Interestingly, women aren't the biggest group of victims of sexual assault. Proportionally, LGBT+ people are at higher risk of sexual assault/ violence than women.

1 in 5 women have experienced sexual assault or violence (source: Rape Crisis)
Around half of LGBT+ people have experienced sexual assault or violence (source: Human Rights Campaign).

I'm not saying there's an easy answer - there isn't. But I think it's important to listen to both sides.

So there are women. And nobody who is LGB or T+ is female! Amazing!

Is this all self declared and self identified by the way?

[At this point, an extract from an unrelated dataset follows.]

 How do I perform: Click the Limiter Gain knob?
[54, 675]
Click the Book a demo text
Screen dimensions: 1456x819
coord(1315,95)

Appledrop · 14/02/2022 13:41

I don't think cookiemonster2468 has any idea what they are talking about. Women are statistically the biggest group that are sexually assaulted and that includes some of the LGBT too because guess what some of them are biological females as well!!

There should have been a call for a third space, why the need to go after women's spaces!!

beastlyslumber · 14/02/2022 13:41

@mightbeasillyquestion I work in an FE college and I think a lot of students and staff would have concerns about this. I would start by raising it with your tutor if you have one - anyone who is assigned to you as a learning support. Ask them what the best way to make a complaint about this is. If you have a lecturer you trust and get along with, ask for their advice also.

Colleges tend to take complaints quite seriously when they come from students, especially if you are willing to keep pushing on it. Is there a student association or student union at your college? They might help (but they might not - approach with caution!) It would be a good idea to talk to other students so that you have some back up.

Really what they've done here is limit women's ability to access education. If you want to go to college, you have to share loos with males. That is going to put a lot of women off.

Have they considered the needs of muslim students? They will not be able to access the college if there are no single sex facilities.

I don't know about you, but in my college there are many students with mental health problems, and lots of male students who have criminal convictions and anti-social behaviour. It's not fair or appropriate for females to have to share in those circumstances (or any circumstances, imo).

The college probably also has a percentage of students with additional needs, who are particularly vulnerable. What is being done to safeguard them?

It's also very strange if they expect female staff to share with male students, and vice versa. There are many, many safeguarding concerns here.